Ebbene la Corte, con la sentenza n. 242/2019 che potremmo definire storica, esclude la punibilità “di chi agevola l'esecuzione del proposito di suicidio autonomamente e liberamente formatosi” [3], non dimenticando nella sua pronuncia di sollecitare il Parlamento a colmare il vuoto legislativo comunque esistente.

Quello che ha deluso il mondo laico nasce dalla constatazione che la Corte ha più volte adeguato i propri poteri in funzione delle necessità e delle evoluzioni della società e del diritto stesso.

Come ha osservato Simona Viola, esperta giustizia di “+ Europa”, “storicamente la Corte Costituzionale ha innovato, proposto e cambiato i propri poteri. Avrebbe potuto farlo anche stavolta, magari ridefinendo il testo dei referendum o individuando altre strade. Invece ha preferito bacchettare i promotori e mantenere lo status quo” [4].

Non meno vivace è il dibattito all'interno del mondo cattolico ed ecclesiale, dove una parte consistente si è da sempre schierata contro ogni forma di apertura anche ad una pur minima discussione sull'argomento “Non vi è espressione di compassione nell'aiutare a morire” [6], riportava una nota della presidenza CEI, dall'altra va registrata una decisa presa di posizione aperta al dialogo, di cui si è fatta promotrice la prestigiosa rivista gesuita “Civiltà Cattolica” attraverso un articolo dove, potremmo dire, si accetta il confronto ma rilanciando la palla nello schieramento laico facendo propria la proposta di Walter Ricciardi di una revisione addirittura globale dell'approccio medico “Il punto sarebbe invece di interrogarsi sull'impostazione dell'intera impresa: rivedere gli scopi perseguiti dalla medicina e riarticolare, per la tutela della salute e la terapia del dolore, il rapporto fra trattamento delle malattie e prevenzione, tra ospedale e territorio, tra settori sanitario e sociale”  [6].

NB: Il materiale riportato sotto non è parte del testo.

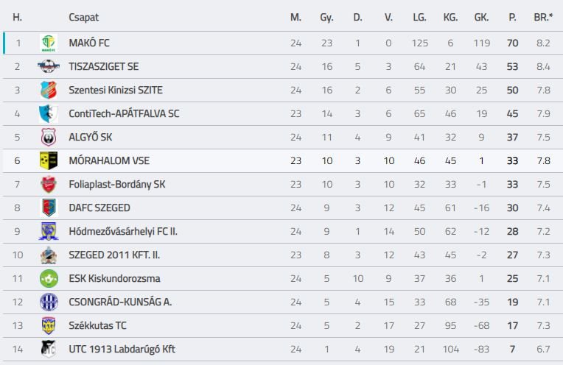Screen dimensions: 563x365
Task: Sort by the P. points column header
Action: [512, 17]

La proposta è manifestamente fuorviante, in quanto non si può non vedere in questa decisa presa di posizione – solo all'apparenza animata da spirito costruttivo e partecipativo – un'arma per limitare i possibili danni che avrebbe potuto procurare l'accoglimento della proposta referendaria che, secondo le previsioni della rivista, sarebbe stata votata a maggioranza dalla popolazione visto anche il numero quasi straripante delle firme raccolte dal comitato promotore.

Che su questo argomento si giocasse una partita aspra e dura è fuori dubbio ma proprio per questo motivo, per evitare una mascherata resa del pensiero laico a quello confessionale, avrei preferito una decisa presa di posizione della Corte Costituzionale che purtroppo non c'è stata, preferendo farsi scudo con l'innegabile forza offerta dal formalismo giuridico.
Assente non giustificato in questa contesa, il legislatore.

Stefano Ferrarese

[1] ilfattoquotidiano.it – “Referendum cannabis e fine vita” – 24/2/2022
[2] diritto.it – Gaia Aprea, “L'eutanasia e il suicidio assistito: esiste un diritto alla morte dignitosa?” –  14/11/2019
[3] cortecostituzionale.it – Sentenza n.242/2019; norma impugnata art.580 c.p.
[4] linkiesta.it – Simona Viola, ”La scelta pretestuosa della Consulta di aggrapparsi alla forma per bocciare i quesiti” – 17/2/2022
[5] avvenire.it – Francesco Ognibene, “I medici cattolici: all'eutanasia rispondiamo con la cura di chi soffre” – 20/8/2021
[6] Walter Ricciardi, “Sanità pubblica. Scienza e politica per la salute dei cittadini” – ed. Vita e Pensiero, Milano 2021, pag. 138 ss.